Les traducteurs sont bien dans le paradigme du transfert évoqué plus haut. Ils se contentent de transférer le sens lexical d’une langue à l’autre en espérant que le lien organique qui unissait les termes dans l’original se reconstitue comme par miracle une fois le voyage terminé. Il n’en va pas ainsi. Un texte est plus que la somme de ses constituants, et une traduction beaucoup plus que celle de ces constituants ainsi transportés, au nom d’une équivalence factice, dans une autre langue, une autre culture.
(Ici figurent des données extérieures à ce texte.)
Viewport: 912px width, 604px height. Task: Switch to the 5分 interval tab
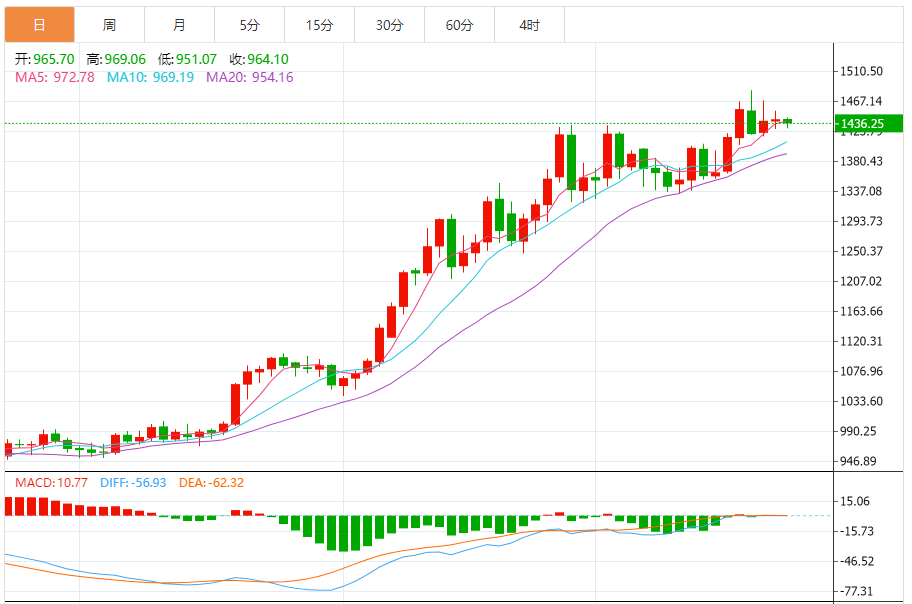249,25
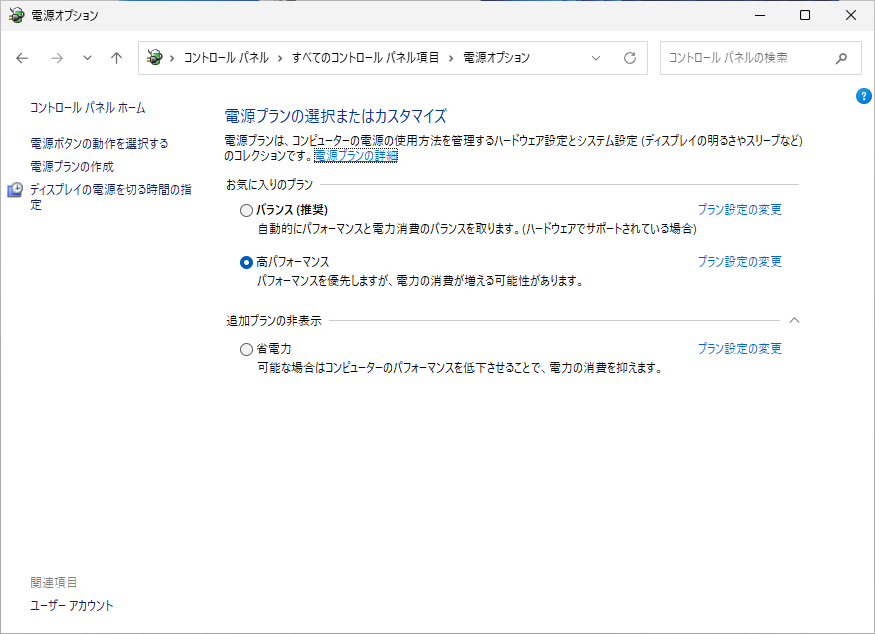Collapse the 追加プランの非表示 section
Viewport: 875px width, 634px height.
coord(795,320)
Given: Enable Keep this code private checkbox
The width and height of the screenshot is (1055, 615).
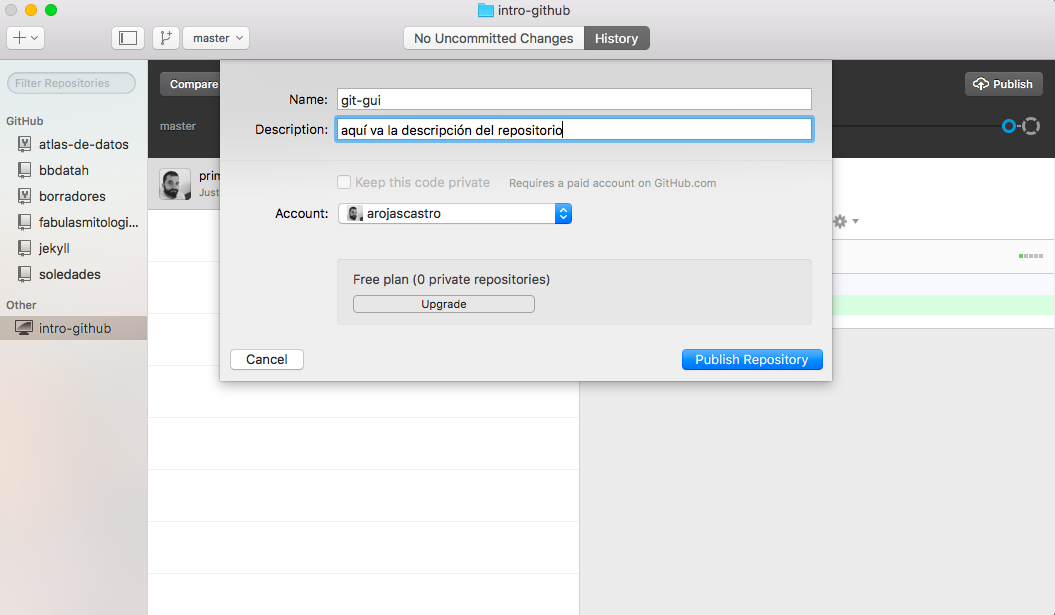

Comment expliquer le choix insensé de traduire the stars are not wanted now par « on ne veut plus d’étoiles désormais », sinon comme l’application aveugle d’une sorte de règle de passage d’une langue à l’autre, venue de Vinay et Darbelnet et vulgarisée par des manuels de « version », selon laquelle le passif anglais « se traduit » par le « on » français ?

Ce choix de traduction est en réalité un non-choix : non-choix de comprendre et, partant, non-choix de traduire, d’écrire un vrai texte, de « traduire-texte », comme dirait Henri Meschonnic.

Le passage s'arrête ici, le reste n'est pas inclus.